HOUSE leaders support the Commonwealth Healthcare Corp.’s funding request to U.S. Congress for the hospital’s proposed infrastructure projects in the amount of $129 million.
In separate letters, Speaker Edmund S. Villagomez, House Health & Welfare Committee Chair Tina Sablan and Vice Chair Leila Staffler expressed their support for CHCC’s request.
Villagomez sent his letter to U.S. Congressman Gregorio Kilili Camacho Sablan on Monday while Sablan and Staffler conveyed their support in a joint letter last week.
“We appreciate the assistance of the U.S. Congress in providing funds for the enhancements, improvements and modernization of our hospital,” Villagomez said in his letter to Kilili.
CHCC submitted to the U.S. Congress the following infrastructure project proposals:
• Architectural and engineering plans to renovate and expand the facilities of CHCC, including clinical spaces, in order to better accommodate the healthcare needs of a population that has more than doubled since the completion of CHCC’s current structures in 1990.
• Expansion of home dialysis services in the Commonwealth, by adding Continuous Cycler-assisted Peritoneal Dialysis and making home dialysis therapy available to medically eligible residents of Rota and Tinian so that they will no longer have to relocate to Saipan for life-saving treatment.

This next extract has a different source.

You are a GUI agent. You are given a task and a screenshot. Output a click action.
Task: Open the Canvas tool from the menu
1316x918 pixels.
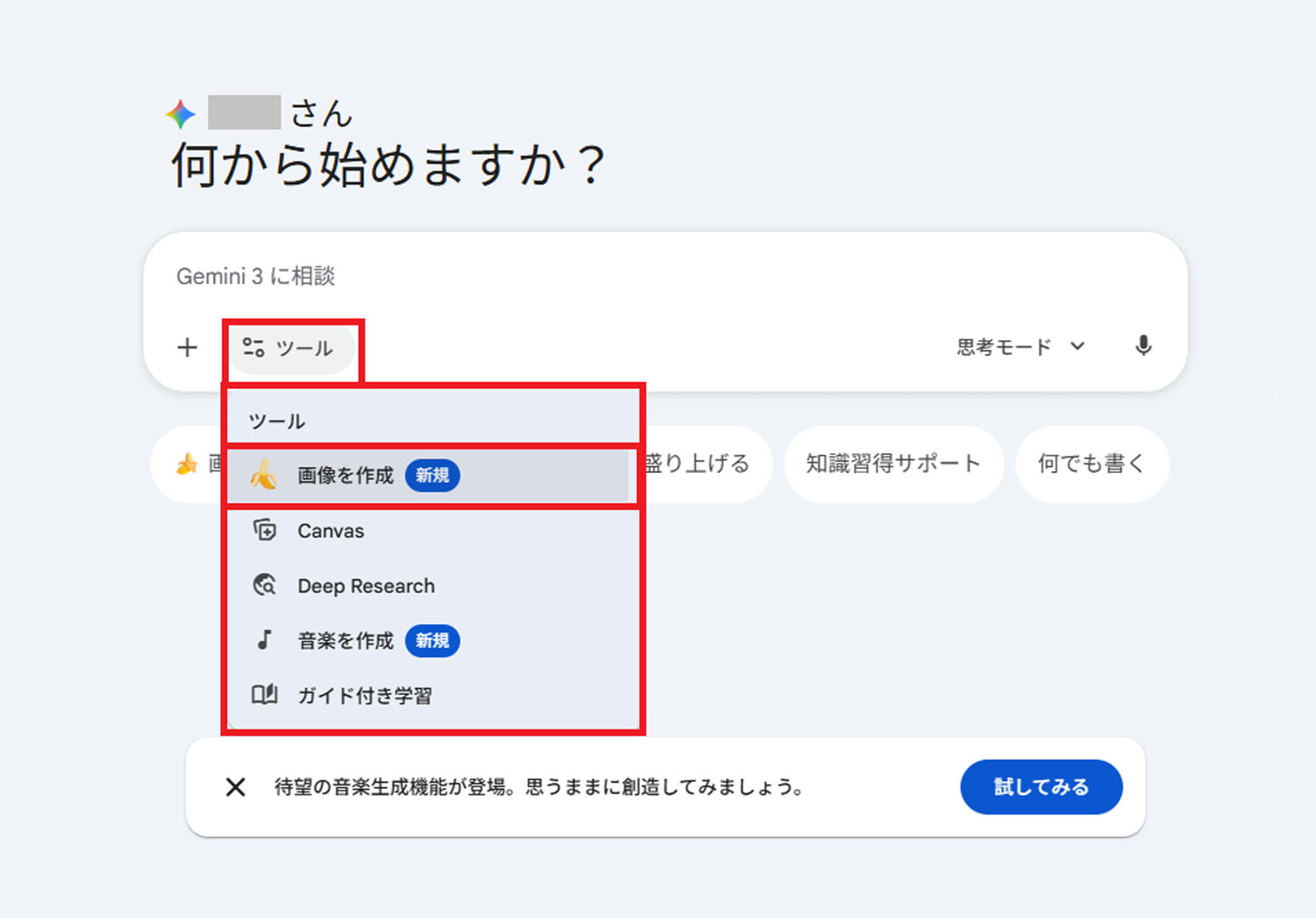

• Construction of a new CHCC Material & Supply Office on Saipan, to provide better protection to millions of dollars in healthcare assets, and replace an old warehouse structure that has sustained extensive damage from flooding and typhoons and undergone multiple renovations and repairs over the past 25 years.
• Expansion and modernization of CHCC’s Intensive Care Unit, to increase capacity of the ICU to accommodate the critical healthcare needs of a growing and aging population, and build a state-of-the-art ICU facility that includes isolation rooms to treat patients with infectious diseases.
• Improvements to the patient care experience through modernized Health Information Technology, including upgrades to CHCC’s phone system and the establishment of high-speed interisland connectivity and a central repository for patient records to facilitate continuity of care for patients on Saipan, Tinian, and Rota.
• Renovation, expansion, and modernization of CHCC’s laboratories on Saipan, Tinian, and Rota, to create state-of-the-art facilities that meet federal regulatory standards and boost the Commonwealth’s laboratory testing capacity, including diagnostic testing and testing in the event of infectious disease outbreaks.
• Establishment of mobile Magnetic Resonance Imaging services in the Commonwealth, which would dramatically assist providers in diagnosing diseases and injuries, and reduce the need for costly off-island medical referrals.
Sablan and Staffler said these projects will greatly expand the capabilities of the Commonwealth’s healthcare system, and enhance the quality of care that patients receive in the CNMI.